Work through the entries below and report how many lines include "blue". The number alone is the answer.

□ □ □

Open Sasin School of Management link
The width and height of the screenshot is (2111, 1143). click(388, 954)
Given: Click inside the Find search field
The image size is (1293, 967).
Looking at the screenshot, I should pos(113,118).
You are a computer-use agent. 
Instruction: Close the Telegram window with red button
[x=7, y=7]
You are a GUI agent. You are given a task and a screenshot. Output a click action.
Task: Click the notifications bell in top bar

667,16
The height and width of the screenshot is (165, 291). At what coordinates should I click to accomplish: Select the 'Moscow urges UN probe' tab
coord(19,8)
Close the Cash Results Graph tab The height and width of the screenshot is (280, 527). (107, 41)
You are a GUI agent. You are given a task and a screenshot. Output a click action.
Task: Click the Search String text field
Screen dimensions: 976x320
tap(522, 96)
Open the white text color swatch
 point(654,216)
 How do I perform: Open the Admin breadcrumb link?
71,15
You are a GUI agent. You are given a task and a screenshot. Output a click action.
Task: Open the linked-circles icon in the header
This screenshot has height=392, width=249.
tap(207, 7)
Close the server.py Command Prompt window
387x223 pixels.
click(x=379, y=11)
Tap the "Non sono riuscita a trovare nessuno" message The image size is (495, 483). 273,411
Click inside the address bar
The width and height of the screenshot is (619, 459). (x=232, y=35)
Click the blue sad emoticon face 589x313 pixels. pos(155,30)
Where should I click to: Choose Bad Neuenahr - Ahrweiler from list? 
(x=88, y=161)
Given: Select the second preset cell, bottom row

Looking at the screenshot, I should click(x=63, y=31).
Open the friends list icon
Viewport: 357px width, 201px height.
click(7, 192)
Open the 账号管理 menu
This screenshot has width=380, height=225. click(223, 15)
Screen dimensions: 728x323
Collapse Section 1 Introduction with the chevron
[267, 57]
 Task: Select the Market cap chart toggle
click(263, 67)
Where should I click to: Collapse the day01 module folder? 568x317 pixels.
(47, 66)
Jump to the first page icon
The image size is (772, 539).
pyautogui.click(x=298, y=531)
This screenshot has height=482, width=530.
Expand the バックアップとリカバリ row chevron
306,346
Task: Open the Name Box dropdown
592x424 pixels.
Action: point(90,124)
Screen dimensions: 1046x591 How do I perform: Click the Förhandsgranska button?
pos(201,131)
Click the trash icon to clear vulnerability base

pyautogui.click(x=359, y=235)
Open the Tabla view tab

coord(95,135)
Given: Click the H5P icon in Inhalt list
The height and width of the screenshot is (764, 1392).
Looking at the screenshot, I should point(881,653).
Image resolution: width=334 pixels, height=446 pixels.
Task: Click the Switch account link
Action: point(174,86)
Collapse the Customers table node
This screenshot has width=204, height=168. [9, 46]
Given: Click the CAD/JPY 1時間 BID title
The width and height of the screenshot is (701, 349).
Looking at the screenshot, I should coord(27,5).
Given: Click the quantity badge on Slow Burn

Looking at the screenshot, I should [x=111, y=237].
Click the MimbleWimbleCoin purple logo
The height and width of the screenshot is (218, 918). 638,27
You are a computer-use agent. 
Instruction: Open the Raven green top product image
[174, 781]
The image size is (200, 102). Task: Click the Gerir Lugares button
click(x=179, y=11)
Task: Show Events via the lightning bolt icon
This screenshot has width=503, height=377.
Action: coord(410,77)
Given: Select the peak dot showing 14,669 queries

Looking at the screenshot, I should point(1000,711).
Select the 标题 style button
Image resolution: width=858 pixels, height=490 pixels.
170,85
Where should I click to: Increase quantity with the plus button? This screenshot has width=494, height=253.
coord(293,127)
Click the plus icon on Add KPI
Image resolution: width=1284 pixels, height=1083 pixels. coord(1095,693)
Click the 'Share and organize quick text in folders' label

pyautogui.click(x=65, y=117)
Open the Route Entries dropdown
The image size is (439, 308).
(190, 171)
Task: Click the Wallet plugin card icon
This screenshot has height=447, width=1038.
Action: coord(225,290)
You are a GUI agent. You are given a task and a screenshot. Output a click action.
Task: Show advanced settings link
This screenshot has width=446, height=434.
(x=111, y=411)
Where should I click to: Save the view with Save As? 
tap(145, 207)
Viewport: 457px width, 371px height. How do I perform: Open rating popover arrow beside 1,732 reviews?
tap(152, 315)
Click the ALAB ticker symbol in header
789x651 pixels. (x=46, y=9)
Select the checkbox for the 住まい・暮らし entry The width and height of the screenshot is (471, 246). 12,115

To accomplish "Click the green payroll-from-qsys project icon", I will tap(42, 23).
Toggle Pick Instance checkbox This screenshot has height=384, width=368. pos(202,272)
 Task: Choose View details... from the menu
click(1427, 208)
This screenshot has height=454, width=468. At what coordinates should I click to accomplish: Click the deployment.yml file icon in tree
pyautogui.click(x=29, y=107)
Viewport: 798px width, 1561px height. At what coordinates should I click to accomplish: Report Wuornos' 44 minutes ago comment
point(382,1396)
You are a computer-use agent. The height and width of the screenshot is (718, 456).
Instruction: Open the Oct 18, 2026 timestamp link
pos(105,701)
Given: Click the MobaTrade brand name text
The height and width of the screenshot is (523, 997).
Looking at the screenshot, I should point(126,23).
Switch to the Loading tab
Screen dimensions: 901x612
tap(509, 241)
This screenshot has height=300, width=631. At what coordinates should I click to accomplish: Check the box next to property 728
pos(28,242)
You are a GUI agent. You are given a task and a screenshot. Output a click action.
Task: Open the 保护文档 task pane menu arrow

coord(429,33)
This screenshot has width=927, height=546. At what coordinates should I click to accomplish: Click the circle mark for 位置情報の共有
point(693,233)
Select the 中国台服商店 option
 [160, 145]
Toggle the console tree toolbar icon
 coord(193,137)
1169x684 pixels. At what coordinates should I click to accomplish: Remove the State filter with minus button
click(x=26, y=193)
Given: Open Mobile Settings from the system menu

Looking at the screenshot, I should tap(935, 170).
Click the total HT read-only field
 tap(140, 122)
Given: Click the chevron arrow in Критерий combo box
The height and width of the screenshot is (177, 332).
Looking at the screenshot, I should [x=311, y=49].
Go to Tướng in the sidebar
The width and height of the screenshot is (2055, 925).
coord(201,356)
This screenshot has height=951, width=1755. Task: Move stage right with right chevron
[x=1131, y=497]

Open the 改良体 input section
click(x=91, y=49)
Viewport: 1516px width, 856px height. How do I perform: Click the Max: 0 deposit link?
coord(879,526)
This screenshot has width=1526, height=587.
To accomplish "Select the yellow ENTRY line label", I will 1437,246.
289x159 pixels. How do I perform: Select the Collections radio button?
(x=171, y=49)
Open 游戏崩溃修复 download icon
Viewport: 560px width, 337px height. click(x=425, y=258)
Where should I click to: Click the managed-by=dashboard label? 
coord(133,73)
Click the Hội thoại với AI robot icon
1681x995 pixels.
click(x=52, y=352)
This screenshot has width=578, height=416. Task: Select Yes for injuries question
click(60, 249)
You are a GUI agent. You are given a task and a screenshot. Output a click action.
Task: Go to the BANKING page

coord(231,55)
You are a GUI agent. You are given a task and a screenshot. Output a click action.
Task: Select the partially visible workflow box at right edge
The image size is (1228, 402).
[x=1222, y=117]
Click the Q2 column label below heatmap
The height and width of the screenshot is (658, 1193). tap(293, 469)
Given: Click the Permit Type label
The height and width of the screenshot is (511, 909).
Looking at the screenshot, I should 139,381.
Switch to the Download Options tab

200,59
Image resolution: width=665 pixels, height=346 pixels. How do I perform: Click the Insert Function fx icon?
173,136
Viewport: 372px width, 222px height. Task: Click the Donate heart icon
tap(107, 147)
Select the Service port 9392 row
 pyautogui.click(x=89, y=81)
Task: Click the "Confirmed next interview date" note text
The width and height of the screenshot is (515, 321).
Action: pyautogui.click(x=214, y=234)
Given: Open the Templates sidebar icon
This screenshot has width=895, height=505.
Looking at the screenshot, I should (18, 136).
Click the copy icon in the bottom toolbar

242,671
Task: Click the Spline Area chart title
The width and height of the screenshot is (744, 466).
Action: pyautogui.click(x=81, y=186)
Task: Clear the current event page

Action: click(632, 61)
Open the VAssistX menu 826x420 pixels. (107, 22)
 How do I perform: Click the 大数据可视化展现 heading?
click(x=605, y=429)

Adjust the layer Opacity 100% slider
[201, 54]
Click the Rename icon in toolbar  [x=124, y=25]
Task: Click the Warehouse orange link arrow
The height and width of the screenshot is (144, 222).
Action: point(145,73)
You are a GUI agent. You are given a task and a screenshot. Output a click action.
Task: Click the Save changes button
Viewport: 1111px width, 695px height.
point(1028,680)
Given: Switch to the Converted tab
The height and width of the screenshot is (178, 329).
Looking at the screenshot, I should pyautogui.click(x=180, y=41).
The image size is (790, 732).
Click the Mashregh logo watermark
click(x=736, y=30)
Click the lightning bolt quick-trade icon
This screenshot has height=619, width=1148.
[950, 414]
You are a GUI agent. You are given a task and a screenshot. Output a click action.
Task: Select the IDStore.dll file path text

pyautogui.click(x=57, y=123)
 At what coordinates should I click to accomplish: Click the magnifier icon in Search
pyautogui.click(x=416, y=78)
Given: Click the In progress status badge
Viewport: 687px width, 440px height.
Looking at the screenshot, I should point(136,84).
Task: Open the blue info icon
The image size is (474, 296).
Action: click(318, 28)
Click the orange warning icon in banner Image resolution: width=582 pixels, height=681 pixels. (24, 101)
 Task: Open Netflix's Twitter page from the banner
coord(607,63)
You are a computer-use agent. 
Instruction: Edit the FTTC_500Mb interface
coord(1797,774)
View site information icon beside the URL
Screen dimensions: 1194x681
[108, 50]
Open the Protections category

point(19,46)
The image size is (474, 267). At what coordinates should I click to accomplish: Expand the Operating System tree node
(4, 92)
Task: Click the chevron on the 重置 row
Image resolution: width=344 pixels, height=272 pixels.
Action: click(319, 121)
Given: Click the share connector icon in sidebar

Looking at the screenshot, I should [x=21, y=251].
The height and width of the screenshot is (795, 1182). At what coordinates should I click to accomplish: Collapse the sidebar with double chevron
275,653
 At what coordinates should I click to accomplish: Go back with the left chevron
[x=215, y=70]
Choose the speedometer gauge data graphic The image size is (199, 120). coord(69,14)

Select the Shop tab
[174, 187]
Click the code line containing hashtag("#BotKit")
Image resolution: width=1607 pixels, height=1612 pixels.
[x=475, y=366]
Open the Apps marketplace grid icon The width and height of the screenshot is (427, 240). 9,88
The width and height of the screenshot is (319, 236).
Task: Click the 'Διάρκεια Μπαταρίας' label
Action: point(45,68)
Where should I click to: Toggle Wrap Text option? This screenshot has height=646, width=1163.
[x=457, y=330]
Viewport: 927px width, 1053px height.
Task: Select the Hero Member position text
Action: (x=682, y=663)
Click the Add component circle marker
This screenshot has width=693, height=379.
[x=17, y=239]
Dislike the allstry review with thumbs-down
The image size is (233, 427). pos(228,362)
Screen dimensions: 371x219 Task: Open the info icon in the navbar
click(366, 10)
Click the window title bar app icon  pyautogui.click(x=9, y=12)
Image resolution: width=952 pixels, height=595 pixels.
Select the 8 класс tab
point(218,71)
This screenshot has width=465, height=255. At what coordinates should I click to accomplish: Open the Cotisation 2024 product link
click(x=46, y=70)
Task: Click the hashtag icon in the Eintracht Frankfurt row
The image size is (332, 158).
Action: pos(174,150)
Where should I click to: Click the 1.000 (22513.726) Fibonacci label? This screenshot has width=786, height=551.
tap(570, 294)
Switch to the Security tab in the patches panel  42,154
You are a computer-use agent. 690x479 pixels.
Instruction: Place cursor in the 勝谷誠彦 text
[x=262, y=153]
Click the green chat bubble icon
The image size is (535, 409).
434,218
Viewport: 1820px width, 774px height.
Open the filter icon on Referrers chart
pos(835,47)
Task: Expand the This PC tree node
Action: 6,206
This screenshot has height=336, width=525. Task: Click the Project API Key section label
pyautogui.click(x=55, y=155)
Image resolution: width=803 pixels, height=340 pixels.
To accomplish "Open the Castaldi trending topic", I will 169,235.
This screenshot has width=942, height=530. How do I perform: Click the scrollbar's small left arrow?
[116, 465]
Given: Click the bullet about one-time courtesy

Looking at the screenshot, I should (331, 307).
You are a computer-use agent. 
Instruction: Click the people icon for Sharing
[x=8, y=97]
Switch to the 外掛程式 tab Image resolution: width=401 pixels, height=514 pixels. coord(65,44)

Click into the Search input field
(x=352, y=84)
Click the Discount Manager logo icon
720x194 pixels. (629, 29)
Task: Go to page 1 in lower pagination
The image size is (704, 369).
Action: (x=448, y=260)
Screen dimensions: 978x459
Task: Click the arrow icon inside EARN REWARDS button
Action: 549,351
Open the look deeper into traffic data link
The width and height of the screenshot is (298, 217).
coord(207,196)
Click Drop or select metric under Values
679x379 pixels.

□ □ □

Reply: 2